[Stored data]
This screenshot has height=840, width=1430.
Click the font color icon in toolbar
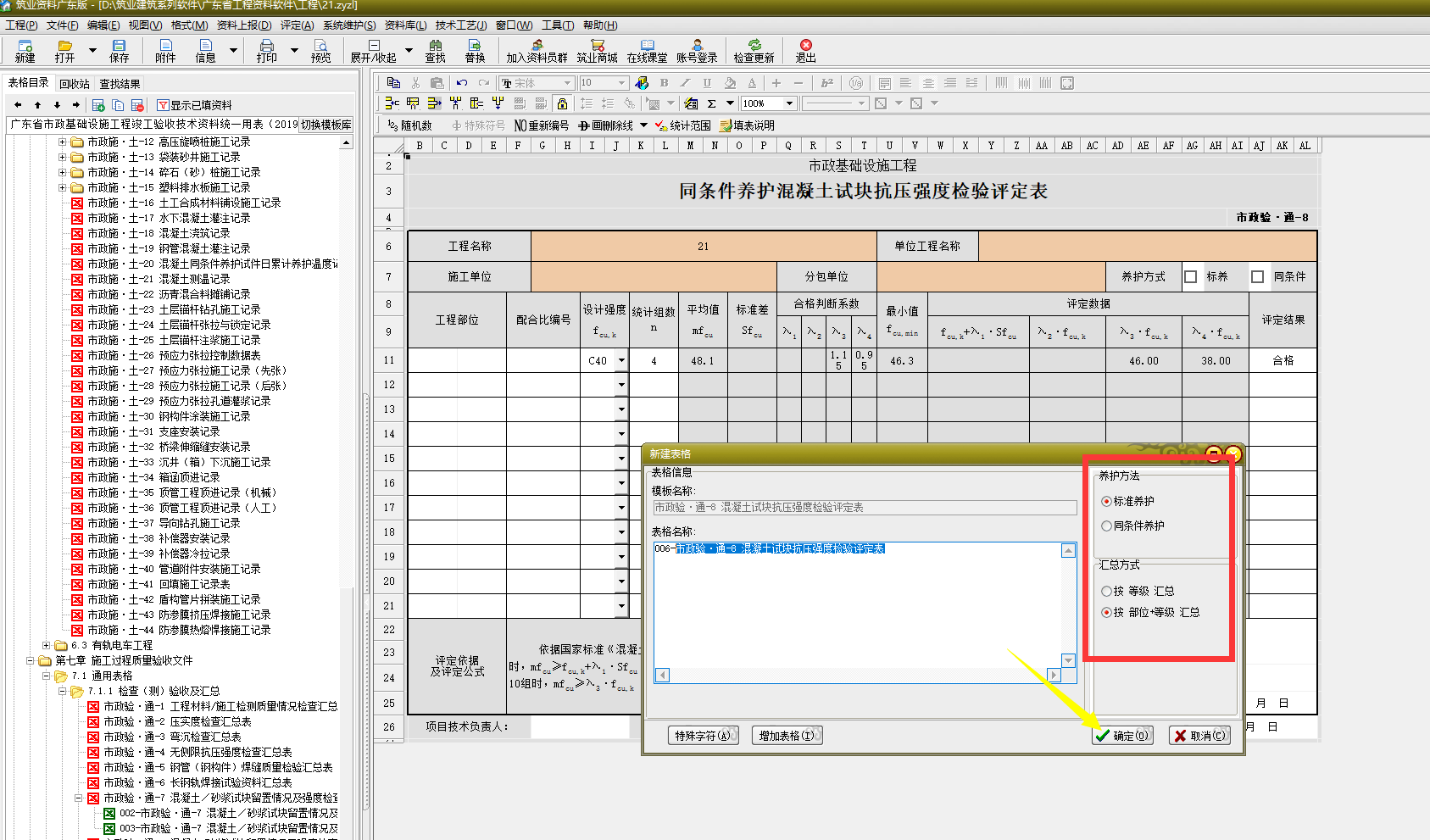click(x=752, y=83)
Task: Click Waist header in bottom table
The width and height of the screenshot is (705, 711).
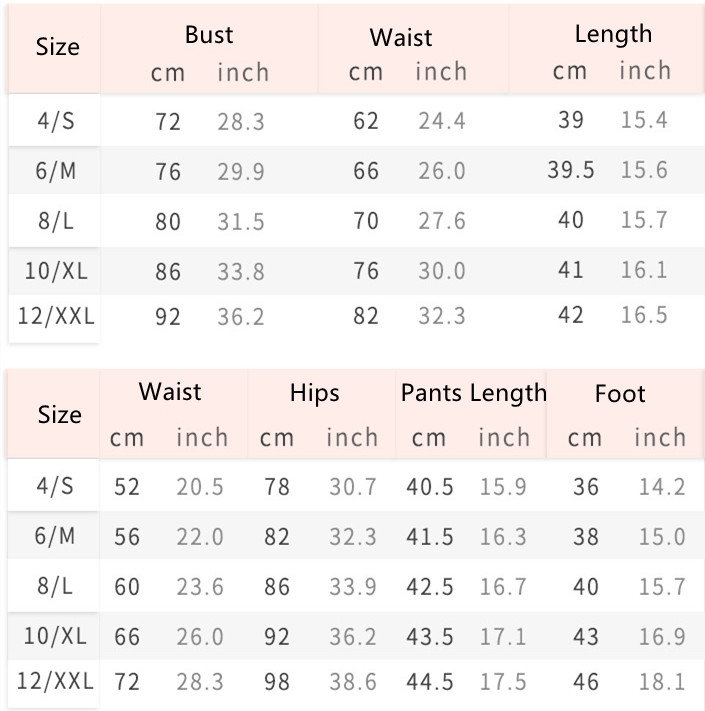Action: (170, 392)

→ **BRIEF**:
Find the line that contains "The width and", then write out that line and every line after it through the end of the records, exactly. Leave the pictures out.

→ **TASK ANSWER**:
The width and height of the screenshot is (705, 711).
Action: (170, 392)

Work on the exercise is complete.